1 large head of cabbage
1 cup cooked rice
1 beaten egg
minced onion
1 pound extra-lean ground beef
crushed saltines (about 18-20 crackers)
salt and pepper to taste
1-2 cups of Heinz chili sauce
1-2 tbs. Worcestershire sauce
1-2 cups beef broth
1 cup Hinez chili sauce
1-2 tbs. Worcestershire sauce
1. Cook cabbage in boiling water just until leaves fall off head. Set aside 12 or more large leaves for rolls; drain well. Refrigerate remaining cabbage for another use.
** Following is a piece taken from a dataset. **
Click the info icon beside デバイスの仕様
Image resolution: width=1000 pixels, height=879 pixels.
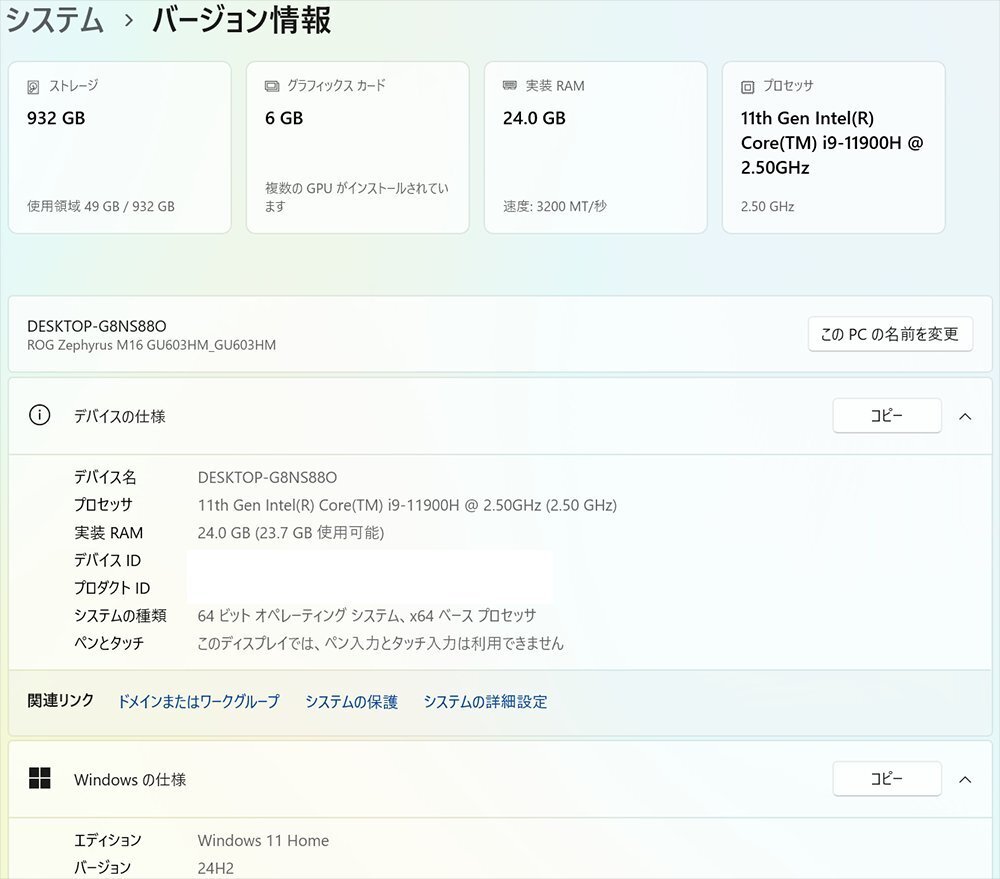click(39, 416)
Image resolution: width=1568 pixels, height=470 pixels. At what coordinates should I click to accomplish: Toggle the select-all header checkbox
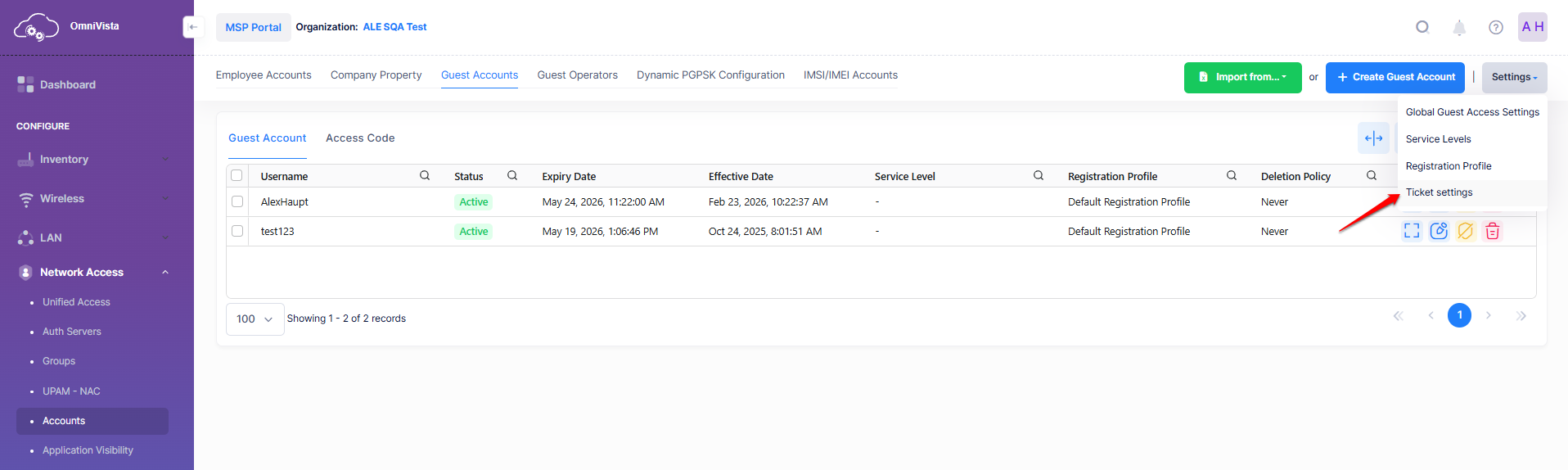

Cut out the thick vein from the bottom of each reserved leaf, making a V-shaped cut; set aside.
2. In large bowl, combine 1 cup cooked rice, egg, onion, ground beef, Heinz Chili Sauce, Worcestershire Sauce, Crackers, salt, and pepper. Place about 1/4 cup of meat mixture in center of each cabbage leaf, and roll up, tucking in ends. Place rolls in Slow cooker.
3. In a small bowl, mix together Beef Broth, additional Hinez Chili Sauce (1-2 cups), and Worcestershire sauce. Pour over cabbage rolls.
4. Cover, and cook on Low 8 to 9 hours.
5. The Hinez Chili Sauce is not hot, just flavorful. Better flavor than tomato sauce.